Smallville Simulation
  • Smallville is a custom-built game world which simulates a small village. 25 generative agents are initiated with a paragraph description of their personality and motivations. No other information is provided to them.
  • As individuals, agents set plans, and execute on them. They wake up in the morning, do their routines, and go to work in the sandbox game environment.
  • First, an agent basically generates a natural language statement describing their current action. They then translate this into concrete grounded movements that can affect the sandbox game environment.
  • They actually influence the state of the objects that are in this world. So a refrigerator can be empty when the agent uses a table to make breakfast.
  • They determine whether they want to engage in conversations when they see another agent. And they generate the actual dialogue if they decide to engage.
  • Just how agents can form dialogue with each other, a user can engage in a dialogue with these agents by specifying a persona. For instance, a news reporter.
  • Users can also alter the state of the agent's environment, control an agent, or actually enter as an outside visitor.
  • In this simulation, information diffuses across the community as agents share information with each other and form new relationships.

Agent Architecture
  • In the center of the architecture that powers generative agents is a memory stream that maintains a record of agents' experiences in natural language.
  • From the memory stream, records are retrieved as relevant to the agents' cognitive processes. A retrieval function that takes the agent's current situation as input and returns a subset of the memory stream to pass to a LLM, which then generates the final output behavior of the agents.

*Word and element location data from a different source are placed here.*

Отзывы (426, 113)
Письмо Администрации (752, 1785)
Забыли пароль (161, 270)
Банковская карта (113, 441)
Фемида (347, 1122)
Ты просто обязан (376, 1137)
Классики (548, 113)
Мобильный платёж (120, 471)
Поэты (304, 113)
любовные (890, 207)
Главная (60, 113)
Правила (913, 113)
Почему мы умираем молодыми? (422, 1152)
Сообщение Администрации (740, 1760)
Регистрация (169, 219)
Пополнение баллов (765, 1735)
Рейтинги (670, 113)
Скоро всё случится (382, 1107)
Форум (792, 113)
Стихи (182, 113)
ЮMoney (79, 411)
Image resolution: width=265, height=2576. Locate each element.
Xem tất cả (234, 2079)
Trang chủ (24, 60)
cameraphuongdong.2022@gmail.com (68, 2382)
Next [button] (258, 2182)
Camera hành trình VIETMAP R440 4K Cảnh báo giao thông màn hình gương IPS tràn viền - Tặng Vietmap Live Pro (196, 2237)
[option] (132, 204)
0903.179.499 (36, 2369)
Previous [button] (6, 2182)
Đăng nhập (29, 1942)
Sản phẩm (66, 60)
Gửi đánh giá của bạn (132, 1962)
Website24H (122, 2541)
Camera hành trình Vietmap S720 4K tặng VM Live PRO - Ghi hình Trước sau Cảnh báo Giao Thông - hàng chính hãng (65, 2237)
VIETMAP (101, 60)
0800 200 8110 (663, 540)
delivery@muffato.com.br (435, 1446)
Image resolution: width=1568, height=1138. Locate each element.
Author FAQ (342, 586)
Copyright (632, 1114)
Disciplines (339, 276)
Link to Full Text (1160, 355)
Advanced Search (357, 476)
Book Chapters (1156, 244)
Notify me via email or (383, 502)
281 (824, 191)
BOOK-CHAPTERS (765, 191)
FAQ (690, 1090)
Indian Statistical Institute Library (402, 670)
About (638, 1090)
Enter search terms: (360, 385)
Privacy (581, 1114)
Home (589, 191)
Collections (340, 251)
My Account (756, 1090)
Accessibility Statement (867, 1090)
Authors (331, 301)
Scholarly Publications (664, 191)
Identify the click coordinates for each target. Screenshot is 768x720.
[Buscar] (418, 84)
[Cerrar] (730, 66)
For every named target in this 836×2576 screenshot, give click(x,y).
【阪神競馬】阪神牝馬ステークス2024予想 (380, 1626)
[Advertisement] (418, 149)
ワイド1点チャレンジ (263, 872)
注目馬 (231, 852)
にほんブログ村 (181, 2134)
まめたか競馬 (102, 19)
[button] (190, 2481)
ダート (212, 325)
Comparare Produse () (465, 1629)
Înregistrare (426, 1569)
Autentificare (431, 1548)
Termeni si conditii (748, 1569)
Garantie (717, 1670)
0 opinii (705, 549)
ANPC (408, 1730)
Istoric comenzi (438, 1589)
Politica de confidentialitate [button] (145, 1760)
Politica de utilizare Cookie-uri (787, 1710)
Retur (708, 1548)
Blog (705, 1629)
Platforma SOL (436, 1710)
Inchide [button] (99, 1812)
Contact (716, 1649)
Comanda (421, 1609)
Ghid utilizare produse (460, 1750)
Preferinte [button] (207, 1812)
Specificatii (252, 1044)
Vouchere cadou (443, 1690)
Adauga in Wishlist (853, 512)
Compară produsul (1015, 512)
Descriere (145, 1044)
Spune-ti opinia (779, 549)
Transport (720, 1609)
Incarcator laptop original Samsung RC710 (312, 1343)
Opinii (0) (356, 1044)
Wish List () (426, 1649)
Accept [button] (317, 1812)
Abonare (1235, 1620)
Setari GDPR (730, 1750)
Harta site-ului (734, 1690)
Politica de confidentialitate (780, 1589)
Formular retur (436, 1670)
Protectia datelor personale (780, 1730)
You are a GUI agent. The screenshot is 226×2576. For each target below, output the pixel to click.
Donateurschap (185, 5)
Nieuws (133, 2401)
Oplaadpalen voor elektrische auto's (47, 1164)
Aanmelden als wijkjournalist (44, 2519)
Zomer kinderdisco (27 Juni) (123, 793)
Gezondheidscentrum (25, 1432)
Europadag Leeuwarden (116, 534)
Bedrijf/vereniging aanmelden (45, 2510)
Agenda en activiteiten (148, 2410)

  • Retrieval is a linear combination of the recency, importance, and relevance function for each piece of memory.
  • The importance function is a prompt that asks the large-range model for the event status. You're basically asking the agent in natural language, this is who you are. How important is this to you?
  • The relevance function clusters records of agents' memory into higher-level abstract thoughts that are called reflections. Once they are synthesized, these reflections are just a type of memory and are just stored in the memory stream along with other raw observational memories.
  • Over time, this generates trees of reflections and the leaf nodes are basically the observations. As you go higher-level up the tree, you're starting to answer some of the core questions about who agents are, what drives them, what does they like.
  • While we can generate plausible behavior in response to situations, this might sacrifice the quality for long-term actions. Agents need to plan over a longer time horizon than just now.
  • Plans describe a future sequence of actions for the agent and help keep the agent's behavior consistent over time and are generated by a prompt that summarizes the agent and the agent's current status.
  • In order to control for granularity, plans are generated in large chunks to hourly to 1-15 minute increments.
Evaluating Agents
  • How do we evaluate them if agents remember, plan, and reflect in a believable manner?
  • Ask the agents a series of questions and human investigators to rank the answers in order to calculate true skill ratings for each condition
  • Found that the core components of our agent architecture, observation, plan, and reflection, each contribute critically to the believability of these agents.
  • But agents would sometimes fail to retrieve certain memories and sometimes embellish their memory (with hallucinations).
  • And instruction tuning of LLMs also influenced how agents spoke to each other (overly formal or polite).
  • Going forward, the promise of generative agents is that we can actually create accurately simulation human behaviors.